И все же странно, что она пожаловала ко мне среди ночи. Как будто что-то искала… Не только утешения плоти, а нечто большее. Непривычна была в своих ласках. Только потому, что пьяна? Вино породило множество искажений или, наоборот, избавило от них? «От тебя исходит тепло, – сказала Анастази, – и все это чувствуют, даже герцогиня». За этим и пришла? За тем самым пресловутым теплом? Поэтому так ласкалась, а сейчас так безмятежно спит и дышит мне в щеку?

Анастази не так уж и не права. Я мог бы поработить ее, мог бы сыграть роль врачевателя и даже пожалеть. Она несчастна. Играет во всемогущество, а на деле одержима пустотой, которая обитает в ней, как болезнь. Властью эту пустоту не заполнишь. Ей нужен тот, кто избавит ее от этой пустоты, кто наполнит ее существование смыслом, и в благодарность она станет его рабой.

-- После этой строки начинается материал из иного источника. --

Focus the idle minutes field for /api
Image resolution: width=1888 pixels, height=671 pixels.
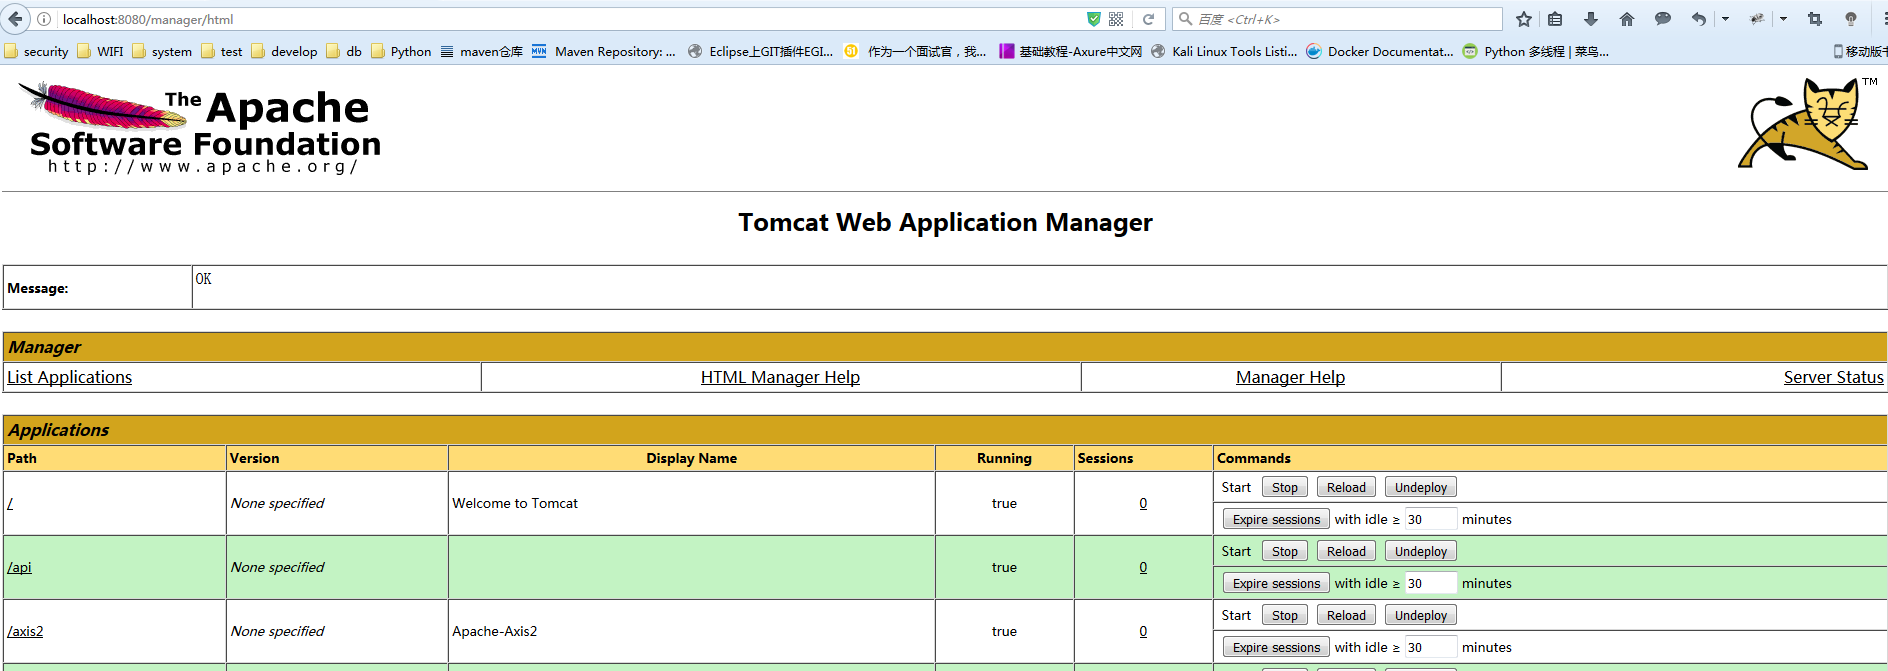point(1430,584)
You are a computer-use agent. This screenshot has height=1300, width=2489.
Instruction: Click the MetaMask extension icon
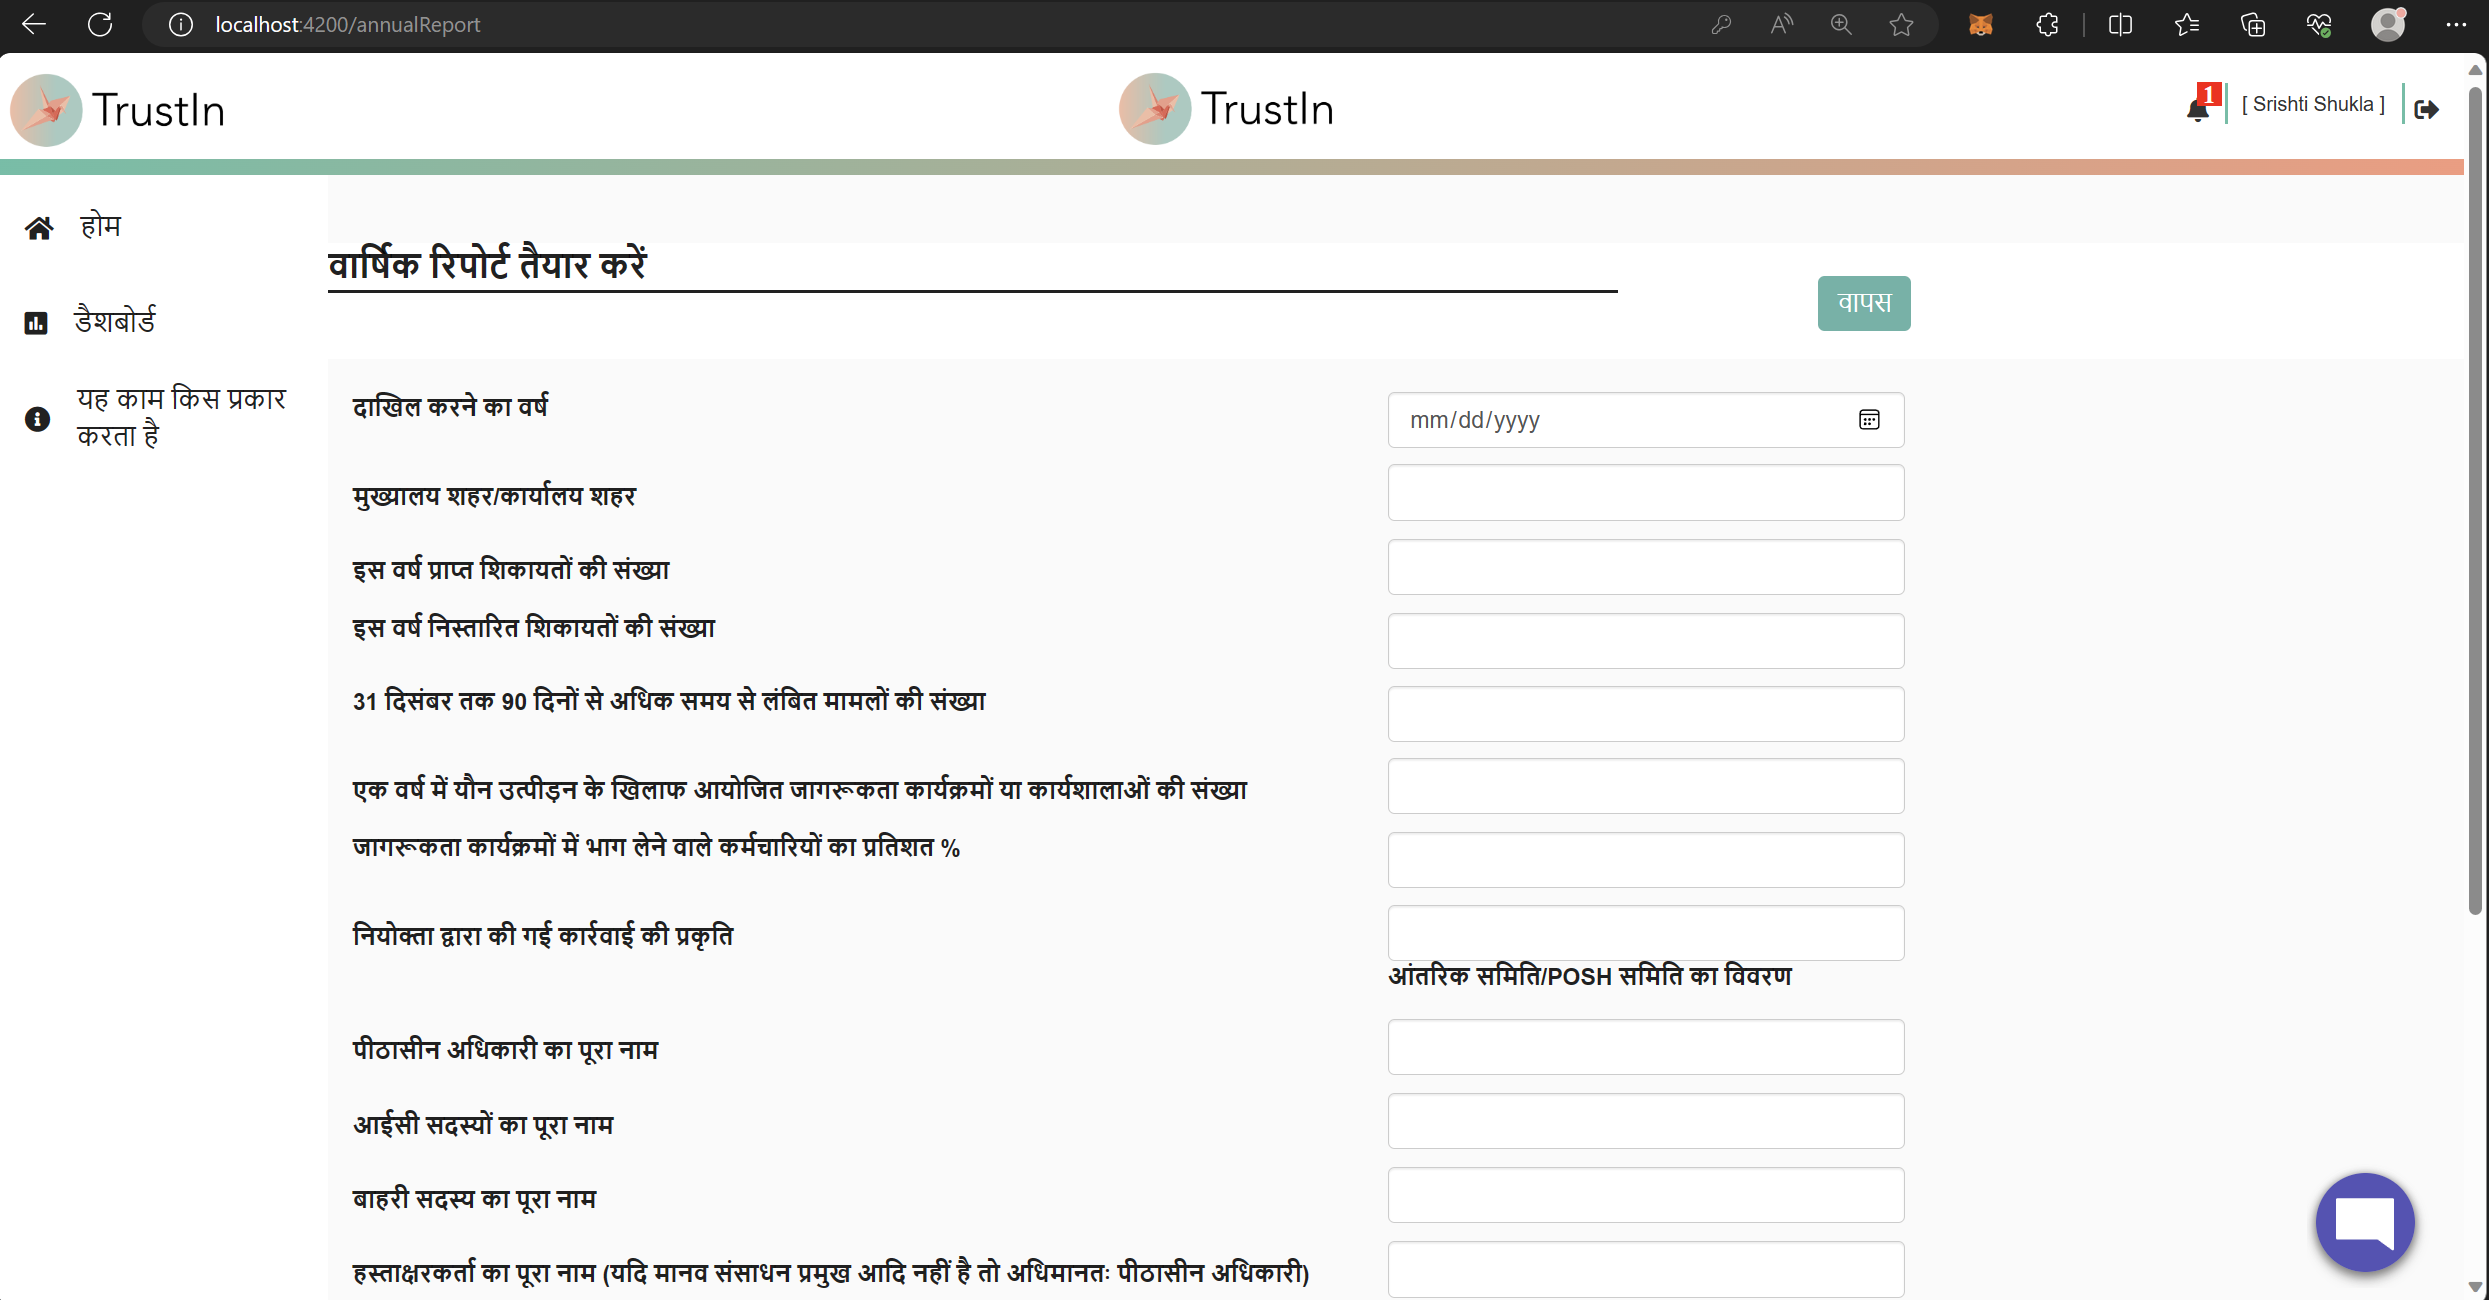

Под утро мне удается высвободить руку и уснуть. Рассвет уже на пороге. За окном первые птичьи трели. Она так и не проснулась и не ушла. Все так же лежит, привалившись к моему плечу. Я не смею пошевелиться. Спина затекла. К счастью, раненая рука свободна. К ней приливает кровь, в пальцах ледяные иголочки. От бессонницы я в полубреду. Сны уже не стыдятся разума, проскальзывают сложившимся, цельным сюжетом. Как же хочется спать… Я чуть отодвигаюсь. Теперь можно согнуть колено и попытаться лечь на бок. Спать…

Мгновения в сладостном небытие. И грохот. Оглушительный. Апокалипсическое знамение. Я вскидываюсь. Лоб уже в холодном поту. Любен! Он стоит с позеленевшим лицом, а на полу серебряный поднос и опрокинутая чашка. Он принес мне бульон. О, несчастный! Это предписание Оливье. Он распорядился каждый день с утра поить меня куриным бульоном. И Любен свято тому следует. Он же ничего не знает, бедняга. Не слышал, как пришла герцогиня. Не знал, что она здесь. Его комната далеко, по ту сторону моего кабинета, я могу позвать его, только потянув за шнурок. Как ему было догадаться? Он входит и видит в моей постели голую женскую спину. По светлым волосам угадывает владелицу и роняет поднос. Ничего удивительного. Кто бы на его месте сохранил самообладание, узрев прелести принцессы крови?

Ее высочество, как это неудивительно, спокойно приподнимается на локте и оглядывает гостя. Любена качает от ужаса – он видит ее грудь! И она не спешит укрыться. Взгляд лакея ее не тревожит. Всего лишь лакей, не мужчина. Лениво указывает ему на дверь. Любен пытается подобрать поднос, роняет, наклоняется за ним снова, спотыкается, цепляется одной ногой за другую, валится и к двери бежит на четвереньках. Герцогиня, закидывая голову, хохочет. Она почти захлебывается от смеха.